How did you develop this fascination with bees, what is their place in your writing career?
My close friend Professor Rémy Chauvin, the great bee specialist, taught me a great deal: their language, their ways of communicating, the formation of their society... we look at bees differently after discovering what they're capable of.
As a novelist, I discover in the reality of life, in the evolution of animals, stories that defy the imagination. A bee remembers an itinerary, marks the sun's position for guidance, transmits the news of an area for foraging to its sisters... Hence it draws on its sense of observation, its memory, its body clock, group solidarity... It's an extraordinary story to relate, something we only discovered quite recently: when the ethologist Karl von Frisch published his first work on bees in the 1930s, no one believed him. The proof of the reality of their language came from the robot built in 1992, a story that's related in the book. This copper bee reproduced the dance of the explorer bees who informed their fellows of the direction and distance to a foraging area. And the bees followed the robot, which spoke their language. The more man learns about bees, the more extraordinary he finds them, yet at the same time, he is the cause of their disappearance...
Your book teaches us to know them, understand them, love them, in short, respect them. How can we show people that bees are indispensable?
Bee protection is an easy message to pass on, especially with the young. And when we focus on bees, we realize the dangers that they run, our responsibility in their disappearance, and in finding the means to counter it. In the last 50 years, they have suffered more aggression than in the previous 50 million. The effects of their total disappearance, due to pesticides, in some parts of China, are staggering: men climb trees to pollenize the flowers with cotton swabs. The yield is pathetic compared to that of the bees.

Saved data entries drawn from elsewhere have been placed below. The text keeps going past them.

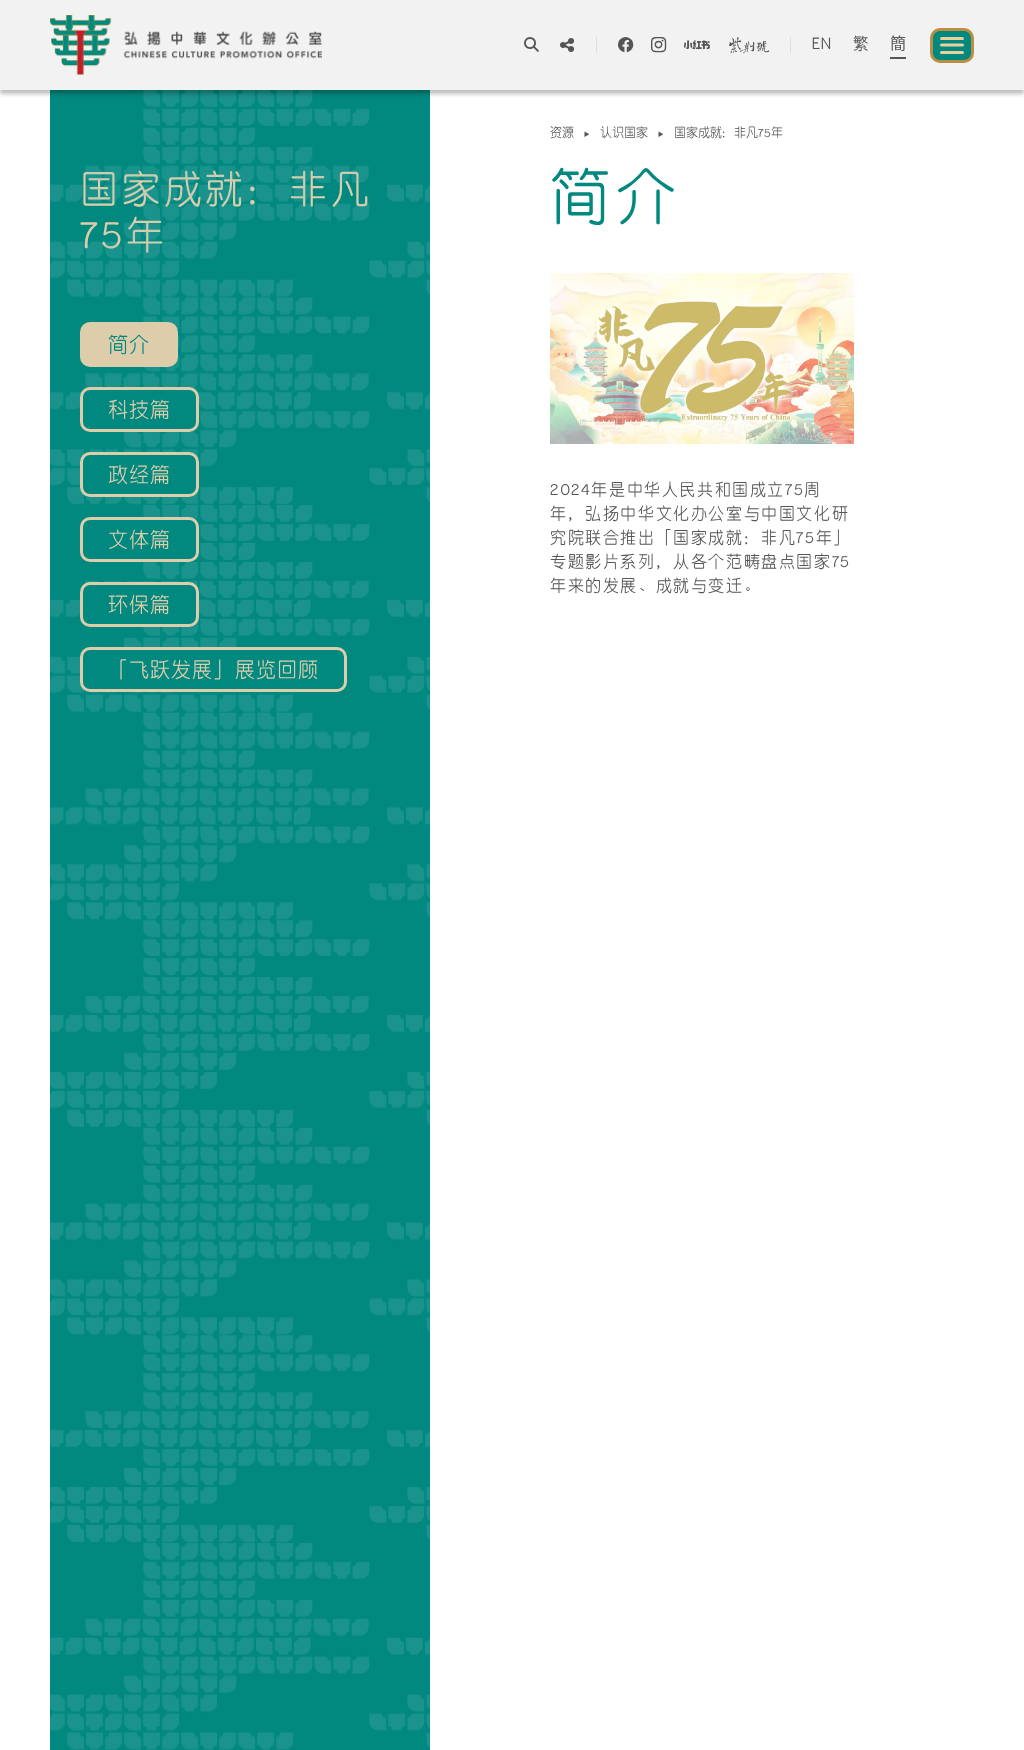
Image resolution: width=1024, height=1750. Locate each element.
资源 (562, 134)
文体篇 (139, 542)
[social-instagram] (658, 45)
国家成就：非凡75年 (728, 134)
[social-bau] (749, 45)
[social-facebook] (625, 45)
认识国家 (624, 134)
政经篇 (139, 477)
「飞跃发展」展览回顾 (213, 672)
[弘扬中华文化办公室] (186, 45)
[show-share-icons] (567, 45)
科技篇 (139, 412)
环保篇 (139, 607)
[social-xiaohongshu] (697, 45)
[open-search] (531, 45)
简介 (129, 347)
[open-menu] (952, 45)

The combination of seven factors is what causes the colonies to collapse: pesticides, intensive farming, GMOs, electromagnetic waves, the Asian hornet, imported parasites (Varroa or Java lice), climate change. The bees could adapt if just two or three of these causes were eliminated. They adjust slowly but surely. Here's a glimmer of hope: bees now fare better in the city than in the countryside. In an urban environment, they don't suffer from pesticides which attack their nervous system, nor from monoculture which impoverishes the biodiversity of the flowers, nor from mutant genes of GMO rapeseed which colonize their intestines. The hives installed on the roofs of the town hall of Saint-Denis, in the Paris suburbs, produce top grade honey. Saint-Denis is home to Europe's largest beehive, and the bees there are five times more productive than in the countryside, because they benefit from the biodiversity of the surrounding gardens.
What has the book gained from the prize awarded by the Veolia Foundation?
The book has sold very well, the prize energized its distribution in the town hall libraries, it helped increase its dissemination and the awareness of the subject. It also owes its success to the marvelous photographs by Jean-Claude Teyssier, which encouraged me to collaborate in the project.
We now have sufficient evidence of the harmfulness of agricultural production systems, but it's an endless struggle against the industrial lobbies. We have to keep up our guard. We also have to trust in the bees' capacity for innovation, if they aren't unduly disturbed.